Koran Sulindo – Para penonton di depan panggung tak kuasa menahan tawa mereka dan terpingkal-pingkal mendengar lelucon dua orang pemain ludruk di atas panggung. Kedua lelaki itu berpakaian batik khas Surabaya dan saling membalas pantun ala Jawa atau yang sering disebut Parikan.
Ceritanya, salah seorang pemain mengajak temannya yang masih jomblo untuk berkenalan dengan seorang wanita cantik agar ia cepat memiliki pacar, tapi langsung dibalas dengan parikan oleh temannya itu:
“Ana gulo, dirubung semut
Durung rondho, ojo direbut”
Parikan berbahasa Jawa di atas artinya: “Ada gula, dikerubungi semut. Belum janda, jangan direbut.” Ternyata balasan inilah yang membuat para penonton tertawa dan merasa terhibur.

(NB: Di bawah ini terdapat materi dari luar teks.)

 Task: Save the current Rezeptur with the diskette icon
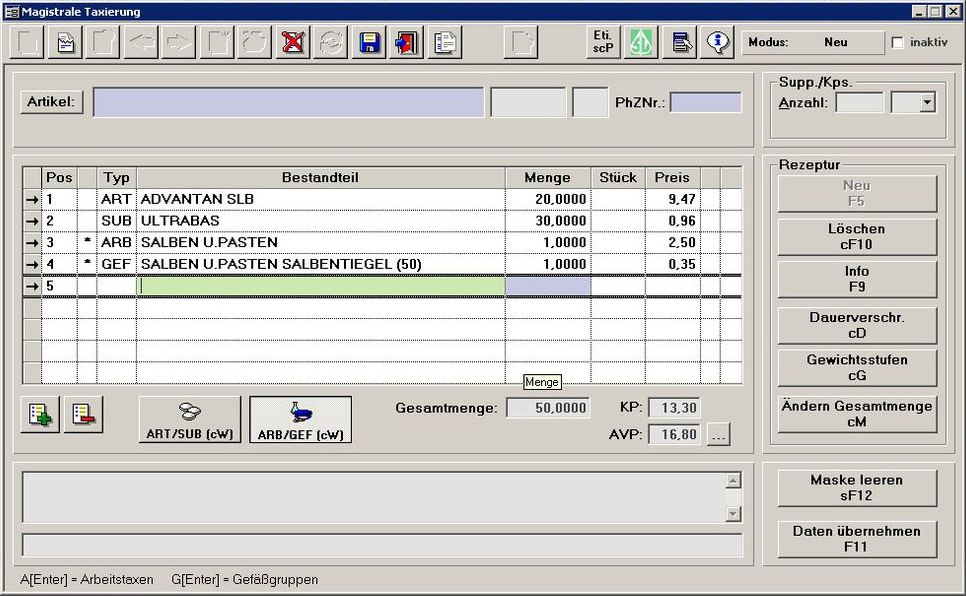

Seperti biasanya pertunjukan ludruk, iringan musik gamelan pun ikut menimpali setiap kali pemain memberikan leluconnya.
Baca juga: Lempar dan Tangkap Tongkat bersama Teman ala Benthik
Parikan yang biasanya digunakan dalam pertunjukan ludruk di atas adalah pantun/ puisi tradisional Jawa yang terikat pada aturan persajakan tertentu dan memiliki kekhasan. Ia terdiri dari sampiran dan isi. Sampiran berperan sebagai pembayang bagi maksud yang ingin disampaikan, sedangkan isi berperan sebagai makna atau gagasan yang ingin dinyatakan.
Ada dua jenis parikan yang biasanya dipertunjukkan, yaitu parikan sing dumadi saka rong gatra (parikan tunggal) dan parikan sing dumadi saka patang gatra (parikan rangkep/ ganda). Parikan tunggal terdiri dari dua baris, baris pertama adalah sampiran, sedangkan baris kedua adalah isi sebagaimana contoh di atas.
Parikan rangkep pada umumnya terdiri dari empat baris dengan pola sajak a b a b atau a a a a. Pada parikan ini, dua baris awal merupakan sampiran, sedang dua baris akhir merupakan isi. Contohnya seperti di bawah ini:
“Dandhan gulo tembang sinom
Nembang ngasi wayah maghrib
Mumpung iseh wong enom
Kerjo becik ngggo sangu urip”
Parikan ini tertulis dalam mural indah yang terpampang di Kampung Bosem, Morokrembangan, Surabaya, Jawa Timur yang pada 1 Maret 2018 lalu diresmikan menjadi Kampung Parikan. Dalam kampung itu, berbagai parikan dipadukan dengan mural cantik berwarna-warni dilukis pada setiap dinding rumah warga dan fasilitas-fasilitas umum. Parikan itu berarti:
“Musik dandhang gulo judulnya sinom
Bernyanyi sampai waktu maghrib
Mumpung masih muda
Kerja yang bagus untuk biaya hidup”
Baca juga: Adu Kerito Surong: Dari Kegembiraan Panen Lada ke Perlombaan Balap
Selain dipertunjukkan dalam kesenian rakyat seperti ludruk dan dagelan, parikan juga kerap menyatakan gambaran alam atau lingkungan kehidupan masyarakat Jawa termasuk adat istiadat, sistem kepercayaan, pandangan hidup atau hanya sekedar humor di tengah penatnya kehidupan.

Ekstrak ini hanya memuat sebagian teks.